Now, we will discuss a few best API practices in detail:

  • Follow OpenAPI standard: Modern apps API should follow OpenAPI specification to make it compatible and portable for all kinds of apps.
  • API web dashboard support: It should be developer-friendly with the API management dashboard, which helps to create, manage, and monitor APIs in large systems or microservices environments. There are many API open source and enterprise solutions like OpenAPI based SwaggerHub, Google Apigee, and so on. They provide a web-based dashboard to manage APIs dynamically and can be exported  as source code and shared with development teams.
  • Web-based HTTP with REST: Most of the apps, databases, and messaging systems use REST over HTTP protocol communication over the internet. REST is widely accepted, supported by most of the clients and logical integration apps, and so on. It’s more flexible, has rich features. If you are building an API then you should know the basics about HTTP web protocol and its methods, attributes, and status codes. Also, you should have a good understanding of the REST style of API interfaces, because REST is resource oriented architectural style.

[Required task]:
Could you carry the excerpt on API best practices further, starting right after its final sentence? None of the lines that come after this matter for it.

[Source material]:
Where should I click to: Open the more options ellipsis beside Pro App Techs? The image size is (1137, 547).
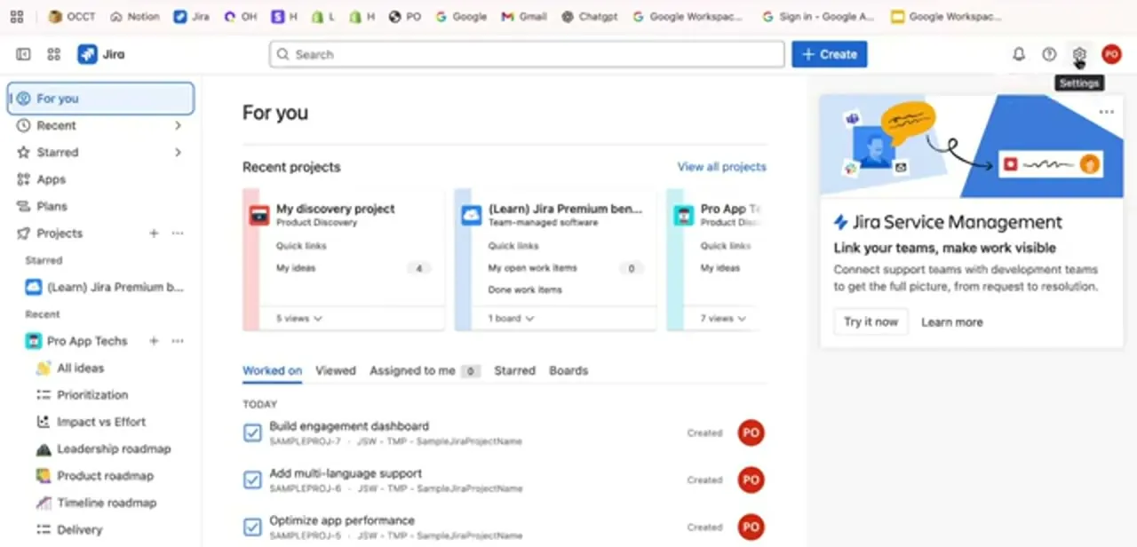click(178, 341)
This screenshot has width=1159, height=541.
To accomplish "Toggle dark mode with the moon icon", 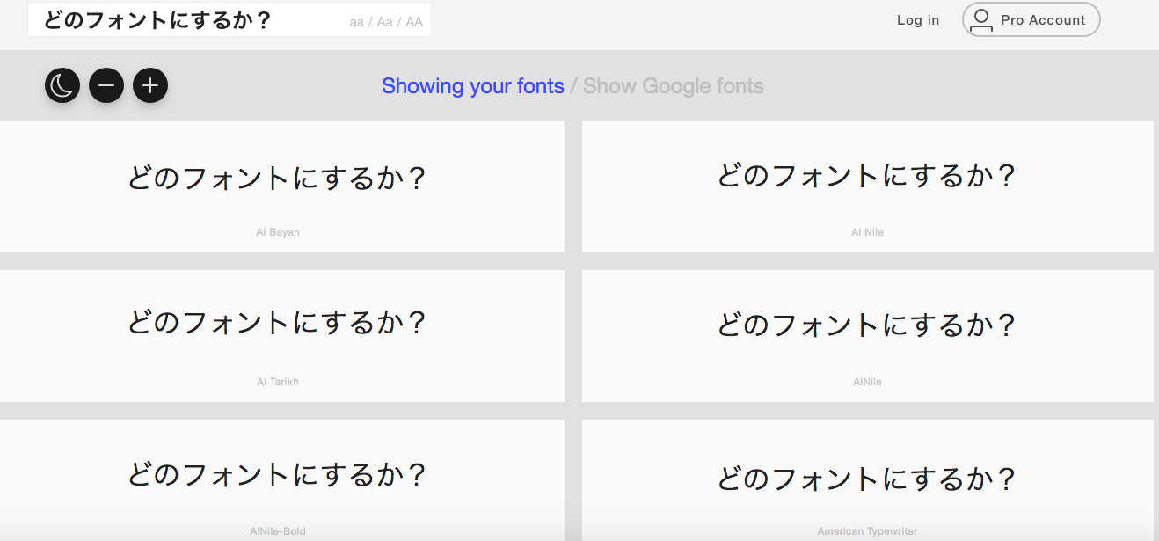I will click(62, 85).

[Expected output]:
  • Return valid structured JSON response: Don’t return plain text message. It should be well-structured JSON, XML, or a similar response. Example is as follows:

“sku”: 101, 

“pInfo”: { 

“fullProductName”: “LG 50B6000FHD 127 Fridge”, 

“brand”: “LG”, 

“model”: “50B6000FHD”, 

“category”: “Fridge”, 

}   

  • Maintain status codes: API must return HTTP status codes because when a client sends a request to server through REST API, it expects response from the server, if it’s a success or failure. There are standard pre-defined error codes for this purpose:
Status codesDescriptions
2xxSuccess category, for example, 200 – Ok
3xxRedirection category, for example,  304 – Not modified
4xxClient error category, for example, 404 – Not found
5xxServer errors category, for example, 500 – Internal server error

  • API Endpoint naming standard: Name the collections using plural nouns. The reason behind this, the same resource can return a single record or multiple records. It’s not recommended to have two separate resources URIs for these two resources. For example, /orders is a valid URI name for API, which serves both purposes.

Use nouns instead of verbs. It will be a standard naming convention, because multiple operations can be done on a single resource or object. For example, /orders is a noun and correct way because order can be created, updated, deleted, and fetched. It’s not recommended to use / createOrder, /updateOrder, /deleteOrder, and so on.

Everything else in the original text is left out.